EXERCISE AIM >> Render the listing as a JSON list of strings, one per line and with blank lines omitted, starting at its first line and ending with the line that contains "tap(869, 235)".

RECORDS SUPPLIED >>
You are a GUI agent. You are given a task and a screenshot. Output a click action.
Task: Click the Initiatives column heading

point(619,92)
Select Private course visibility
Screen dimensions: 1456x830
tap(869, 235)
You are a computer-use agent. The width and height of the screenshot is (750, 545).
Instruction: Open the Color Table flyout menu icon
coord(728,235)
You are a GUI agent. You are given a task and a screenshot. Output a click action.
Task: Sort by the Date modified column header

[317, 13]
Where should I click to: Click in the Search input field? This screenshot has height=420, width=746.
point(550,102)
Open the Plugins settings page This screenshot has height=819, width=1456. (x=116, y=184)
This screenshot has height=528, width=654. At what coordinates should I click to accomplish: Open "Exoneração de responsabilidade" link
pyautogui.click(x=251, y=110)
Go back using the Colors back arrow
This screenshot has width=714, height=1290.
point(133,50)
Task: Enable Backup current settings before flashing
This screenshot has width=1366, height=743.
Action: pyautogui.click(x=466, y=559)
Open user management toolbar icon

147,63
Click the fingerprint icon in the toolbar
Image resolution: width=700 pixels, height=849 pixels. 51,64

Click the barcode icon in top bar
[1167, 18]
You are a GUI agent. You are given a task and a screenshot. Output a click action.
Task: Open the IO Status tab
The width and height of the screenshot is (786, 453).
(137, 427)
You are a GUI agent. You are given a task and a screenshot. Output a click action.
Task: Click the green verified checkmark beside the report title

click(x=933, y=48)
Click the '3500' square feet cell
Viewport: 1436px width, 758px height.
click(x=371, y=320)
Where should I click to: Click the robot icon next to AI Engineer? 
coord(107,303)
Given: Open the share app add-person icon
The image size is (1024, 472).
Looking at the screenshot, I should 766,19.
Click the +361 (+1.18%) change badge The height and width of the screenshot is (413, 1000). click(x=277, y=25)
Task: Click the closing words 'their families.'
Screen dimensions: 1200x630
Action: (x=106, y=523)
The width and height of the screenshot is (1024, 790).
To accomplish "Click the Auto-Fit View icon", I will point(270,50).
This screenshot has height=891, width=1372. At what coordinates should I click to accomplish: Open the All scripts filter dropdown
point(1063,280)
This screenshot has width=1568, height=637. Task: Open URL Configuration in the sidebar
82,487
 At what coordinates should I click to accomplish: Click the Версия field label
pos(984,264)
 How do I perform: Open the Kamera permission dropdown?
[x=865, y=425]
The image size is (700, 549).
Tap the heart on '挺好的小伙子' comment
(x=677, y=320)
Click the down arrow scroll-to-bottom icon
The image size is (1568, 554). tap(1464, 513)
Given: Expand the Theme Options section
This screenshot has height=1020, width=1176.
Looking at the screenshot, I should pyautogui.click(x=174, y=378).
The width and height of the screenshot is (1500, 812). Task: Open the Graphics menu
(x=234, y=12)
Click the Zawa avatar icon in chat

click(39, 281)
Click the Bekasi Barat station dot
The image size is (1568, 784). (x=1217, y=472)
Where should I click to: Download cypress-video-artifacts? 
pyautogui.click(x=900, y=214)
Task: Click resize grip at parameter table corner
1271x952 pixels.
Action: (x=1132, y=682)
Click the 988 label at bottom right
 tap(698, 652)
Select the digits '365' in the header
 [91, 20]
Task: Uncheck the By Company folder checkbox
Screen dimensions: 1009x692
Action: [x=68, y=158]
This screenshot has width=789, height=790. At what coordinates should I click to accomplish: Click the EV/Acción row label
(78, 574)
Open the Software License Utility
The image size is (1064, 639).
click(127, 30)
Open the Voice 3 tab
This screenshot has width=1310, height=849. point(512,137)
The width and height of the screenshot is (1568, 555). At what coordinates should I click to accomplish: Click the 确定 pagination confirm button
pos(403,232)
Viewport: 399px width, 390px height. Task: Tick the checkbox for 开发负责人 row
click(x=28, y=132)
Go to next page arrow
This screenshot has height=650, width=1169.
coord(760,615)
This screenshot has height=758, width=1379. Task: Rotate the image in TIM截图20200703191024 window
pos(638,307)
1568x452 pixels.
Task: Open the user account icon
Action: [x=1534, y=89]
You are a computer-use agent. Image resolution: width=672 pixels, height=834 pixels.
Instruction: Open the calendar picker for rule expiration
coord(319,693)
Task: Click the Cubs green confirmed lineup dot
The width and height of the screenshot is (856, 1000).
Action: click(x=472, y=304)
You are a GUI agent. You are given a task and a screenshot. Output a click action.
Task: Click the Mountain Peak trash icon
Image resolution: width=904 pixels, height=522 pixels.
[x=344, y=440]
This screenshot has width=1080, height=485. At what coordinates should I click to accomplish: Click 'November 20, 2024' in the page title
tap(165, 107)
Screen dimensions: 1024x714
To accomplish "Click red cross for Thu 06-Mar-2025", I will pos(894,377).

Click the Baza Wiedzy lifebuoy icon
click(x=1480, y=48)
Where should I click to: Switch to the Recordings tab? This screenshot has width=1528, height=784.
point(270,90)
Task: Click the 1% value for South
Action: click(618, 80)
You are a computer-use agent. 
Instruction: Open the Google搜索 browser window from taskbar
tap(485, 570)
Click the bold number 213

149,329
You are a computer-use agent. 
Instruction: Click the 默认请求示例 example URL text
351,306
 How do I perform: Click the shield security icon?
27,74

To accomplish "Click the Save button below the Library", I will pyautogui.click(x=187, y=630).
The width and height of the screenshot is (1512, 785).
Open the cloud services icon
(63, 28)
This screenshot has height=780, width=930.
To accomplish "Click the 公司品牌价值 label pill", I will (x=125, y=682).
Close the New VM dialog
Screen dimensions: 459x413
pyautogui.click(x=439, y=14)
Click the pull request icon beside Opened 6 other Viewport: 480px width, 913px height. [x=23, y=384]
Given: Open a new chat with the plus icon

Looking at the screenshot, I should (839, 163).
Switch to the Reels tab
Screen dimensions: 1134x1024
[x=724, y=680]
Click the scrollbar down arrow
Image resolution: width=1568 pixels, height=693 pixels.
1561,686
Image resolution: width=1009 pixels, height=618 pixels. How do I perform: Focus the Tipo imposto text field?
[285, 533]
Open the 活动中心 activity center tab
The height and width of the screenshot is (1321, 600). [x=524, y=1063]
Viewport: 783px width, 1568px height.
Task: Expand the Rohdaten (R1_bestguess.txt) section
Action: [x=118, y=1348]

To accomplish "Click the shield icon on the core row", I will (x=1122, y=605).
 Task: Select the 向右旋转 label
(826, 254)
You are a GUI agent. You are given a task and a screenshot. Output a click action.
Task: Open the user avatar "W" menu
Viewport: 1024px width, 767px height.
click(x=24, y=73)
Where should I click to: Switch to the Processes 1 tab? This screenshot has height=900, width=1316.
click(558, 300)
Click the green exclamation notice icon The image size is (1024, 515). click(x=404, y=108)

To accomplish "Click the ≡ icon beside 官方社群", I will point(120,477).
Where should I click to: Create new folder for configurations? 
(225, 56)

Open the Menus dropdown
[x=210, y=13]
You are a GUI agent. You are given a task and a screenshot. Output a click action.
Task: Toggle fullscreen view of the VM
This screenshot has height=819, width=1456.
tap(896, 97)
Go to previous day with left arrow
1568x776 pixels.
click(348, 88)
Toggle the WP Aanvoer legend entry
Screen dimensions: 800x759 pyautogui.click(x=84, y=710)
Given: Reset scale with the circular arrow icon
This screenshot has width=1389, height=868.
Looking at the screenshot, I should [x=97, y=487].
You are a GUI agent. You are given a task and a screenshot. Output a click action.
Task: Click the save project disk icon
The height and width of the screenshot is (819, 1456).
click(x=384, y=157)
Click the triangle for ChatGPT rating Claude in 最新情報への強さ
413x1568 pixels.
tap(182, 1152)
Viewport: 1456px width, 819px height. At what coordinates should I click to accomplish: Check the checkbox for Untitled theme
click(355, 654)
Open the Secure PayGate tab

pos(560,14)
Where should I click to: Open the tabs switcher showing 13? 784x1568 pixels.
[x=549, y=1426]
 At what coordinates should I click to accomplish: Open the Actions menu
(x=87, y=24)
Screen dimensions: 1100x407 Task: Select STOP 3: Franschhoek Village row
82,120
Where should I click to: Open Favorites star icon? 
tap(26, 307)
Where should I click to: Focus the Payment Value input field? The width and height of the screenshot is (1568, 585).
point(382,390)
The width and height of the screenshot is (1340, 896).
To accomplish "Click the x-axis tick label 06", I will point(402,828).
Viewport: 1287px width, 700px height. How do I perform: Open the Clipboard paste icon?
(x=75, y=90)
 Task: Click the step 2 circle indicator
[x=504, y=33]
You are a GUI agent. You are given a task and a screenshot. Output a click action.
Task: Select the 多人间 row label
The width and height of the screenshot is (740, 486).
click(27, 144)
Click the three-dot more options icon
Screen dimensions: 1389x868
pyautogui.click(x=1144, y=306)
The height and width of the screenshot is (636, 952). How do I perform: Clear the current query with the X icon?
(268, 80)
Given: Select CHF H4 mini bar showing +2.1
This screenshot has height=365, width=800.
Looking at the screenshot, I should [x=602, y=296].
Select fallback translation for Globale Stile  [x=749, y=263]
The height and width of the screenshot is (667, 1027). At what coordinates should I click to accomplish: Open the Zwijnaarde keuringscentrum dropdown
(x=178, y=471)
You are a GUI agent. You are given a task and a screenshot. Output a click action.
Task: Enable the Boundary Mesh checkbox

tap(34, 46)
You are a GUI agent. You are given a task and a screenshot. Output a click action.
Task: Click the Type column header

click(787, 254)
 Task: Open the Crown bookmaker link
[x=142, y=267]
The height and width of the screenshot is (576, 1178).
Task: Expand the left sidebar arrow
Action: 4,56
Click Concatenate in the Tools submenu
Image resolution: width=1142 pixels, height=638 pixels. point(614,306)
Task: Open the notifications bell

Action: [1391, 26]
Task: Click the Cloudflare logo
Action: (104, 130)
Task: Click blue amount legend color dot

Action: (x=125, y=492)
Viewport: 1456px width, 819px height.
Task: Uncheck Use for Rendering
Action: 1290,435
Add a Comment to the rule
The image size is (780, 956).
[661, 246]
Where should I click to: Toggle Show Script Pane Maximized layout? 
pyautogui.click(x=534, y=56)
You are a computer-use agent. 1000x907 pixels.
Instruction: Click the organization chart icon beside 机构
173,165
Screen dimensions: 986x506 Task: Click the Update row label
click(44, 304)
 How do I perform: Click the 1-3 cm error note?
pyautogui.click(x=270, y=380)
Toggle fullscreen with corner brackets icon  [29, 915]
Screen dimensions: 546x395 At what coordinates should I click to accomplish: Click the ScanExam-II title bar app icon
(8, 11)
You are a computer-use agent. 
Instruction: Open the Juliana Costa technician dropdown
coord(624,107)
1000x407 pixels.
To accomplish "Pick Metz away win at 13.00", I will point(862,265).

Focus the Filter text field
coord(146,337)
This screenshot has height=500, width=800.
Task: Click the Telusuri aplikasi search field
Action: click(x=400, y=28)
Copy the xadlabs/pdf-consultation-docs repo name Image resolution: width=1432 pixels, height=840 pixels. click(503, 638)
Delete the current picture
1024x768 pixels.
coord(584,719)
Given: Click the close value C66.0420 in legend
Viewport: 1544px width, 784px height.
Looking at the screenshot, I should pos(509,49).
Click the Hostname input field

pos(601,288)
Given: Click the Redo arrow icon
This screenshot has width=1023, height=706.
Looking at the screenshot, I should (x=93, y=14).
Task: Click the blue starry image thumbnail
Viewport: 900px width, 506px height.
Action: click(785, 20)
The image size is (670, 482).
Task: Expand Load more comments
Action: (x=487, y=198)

FULL SOLUTION >>
[
  "You are a GUI agent. You are given a task and a screenshot. Output a click action.",
  "Task: Click the Initiatives column heading",
  "point(619,92)",
  "Select Private course visibility",
  "Screen dimensions: 1456x830",
  "tap(869, 235)"
]